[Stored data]
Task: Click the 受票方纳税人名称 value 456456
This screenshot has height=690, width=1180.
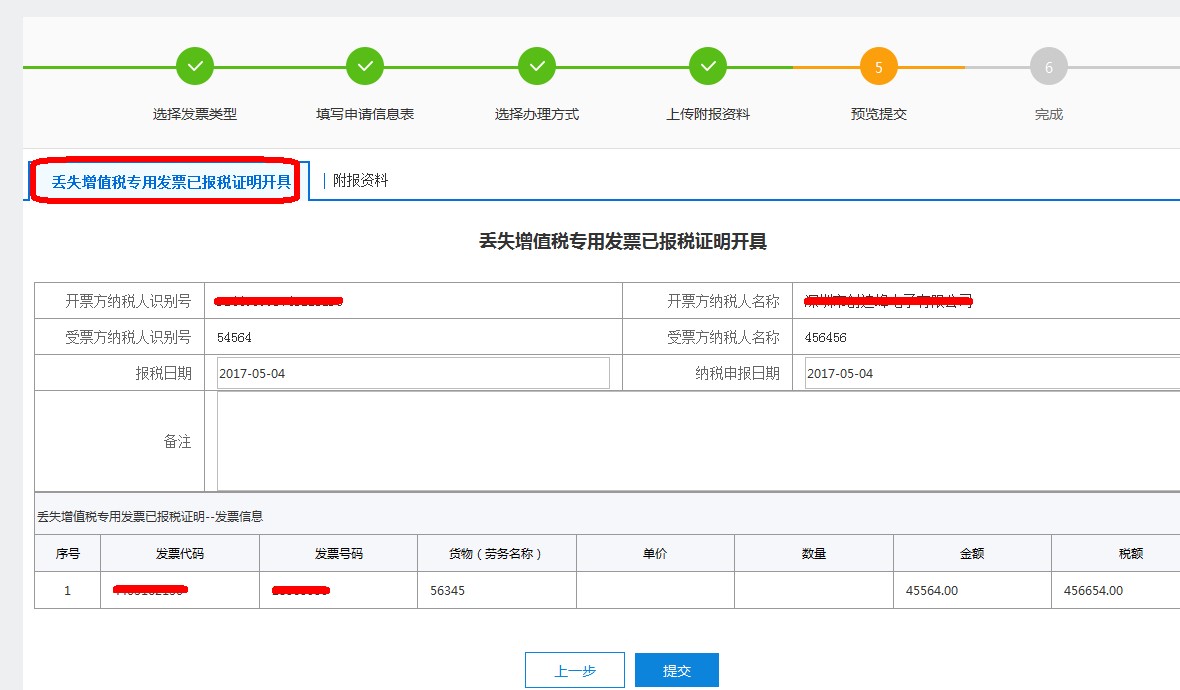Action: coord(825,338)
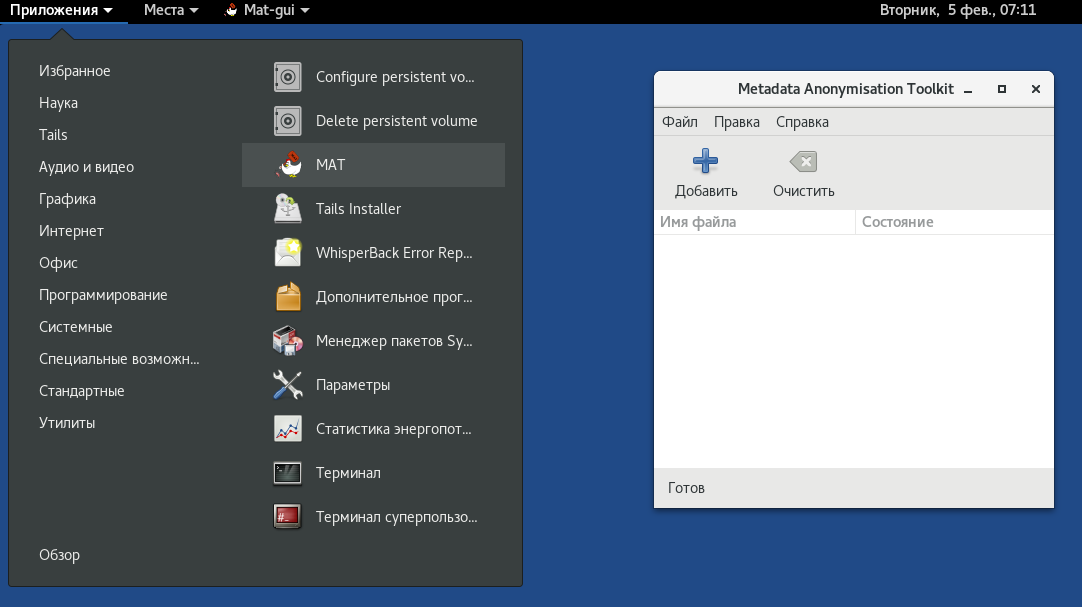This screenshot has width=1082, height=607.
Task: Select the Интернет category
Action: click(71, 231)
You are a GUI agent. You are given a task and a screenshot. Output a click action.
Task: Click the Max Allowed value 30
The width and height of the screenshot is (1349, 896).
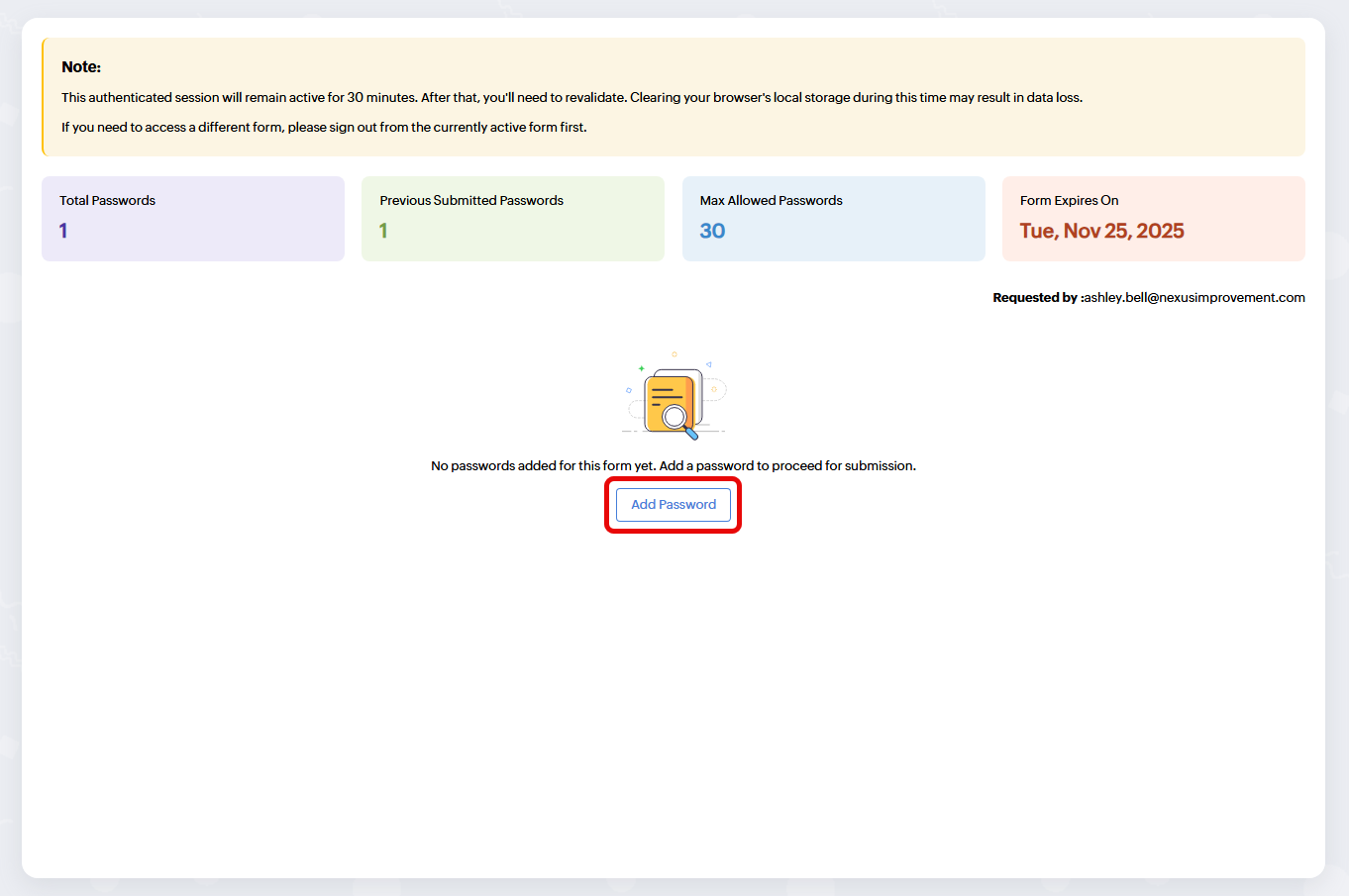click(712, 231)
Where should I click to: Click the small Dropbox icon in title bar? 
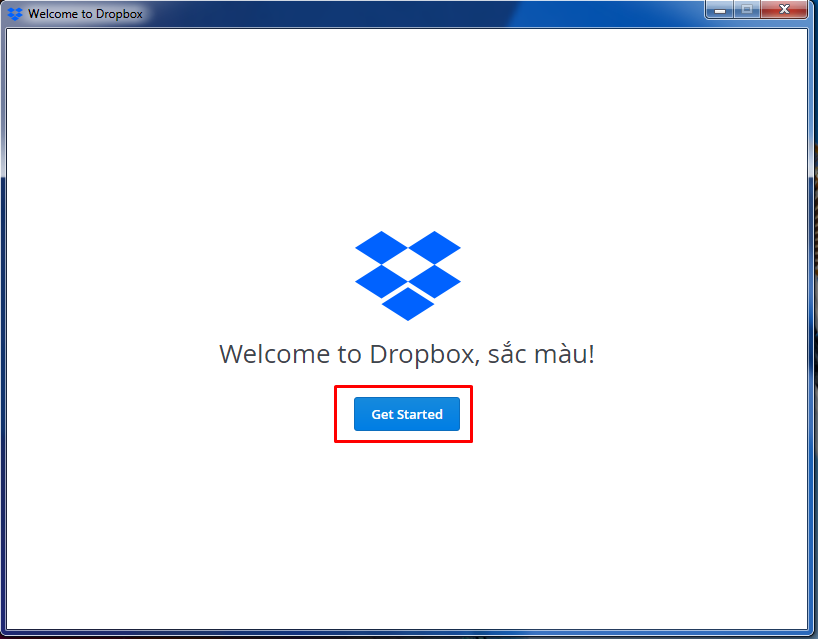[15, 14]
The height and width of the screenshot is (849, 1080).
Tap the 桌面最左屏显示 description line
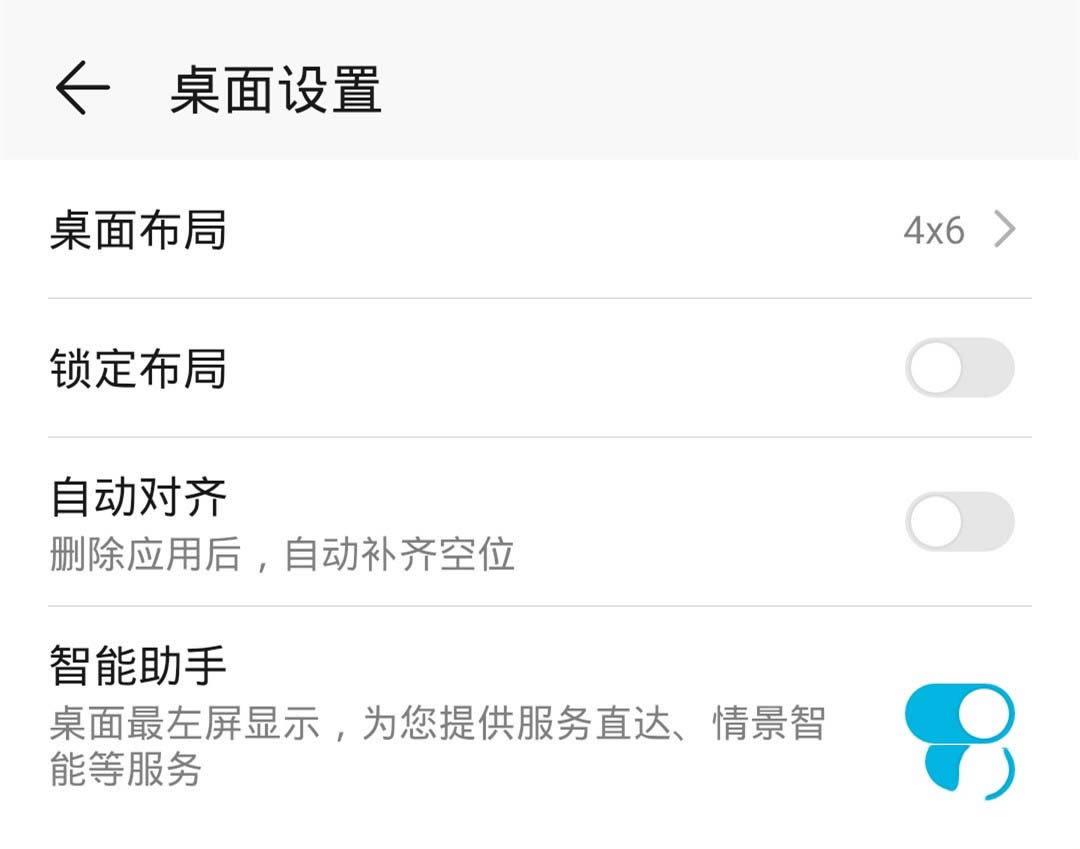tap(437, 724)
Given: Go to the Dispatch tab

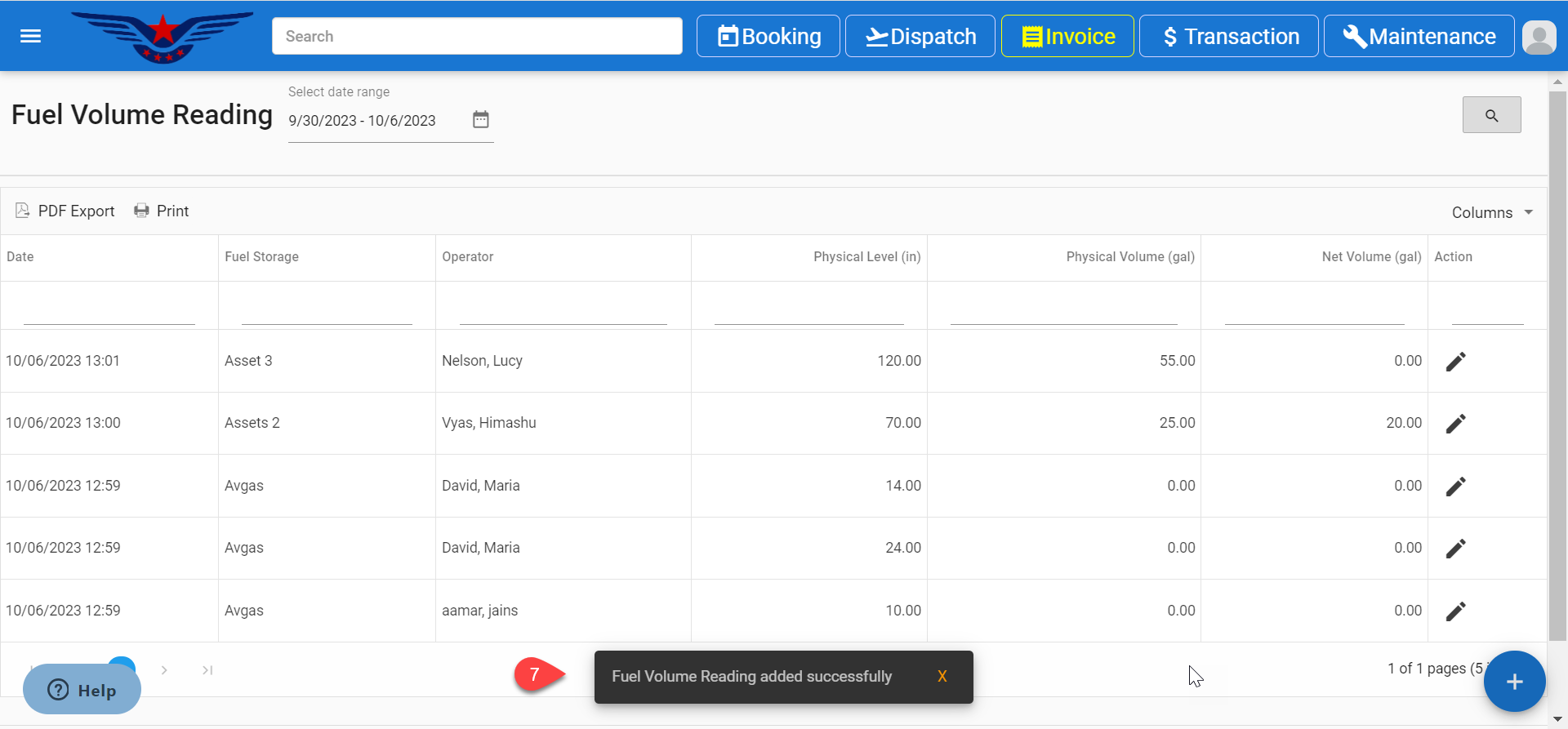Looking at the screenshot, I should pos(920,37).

TASK:
Pull out all lines containing the word "value" from the entries above.

RESPONSE:
Task: Click the 受票方纳税人名称 value 456456
Task: Click the Max Allowed value 30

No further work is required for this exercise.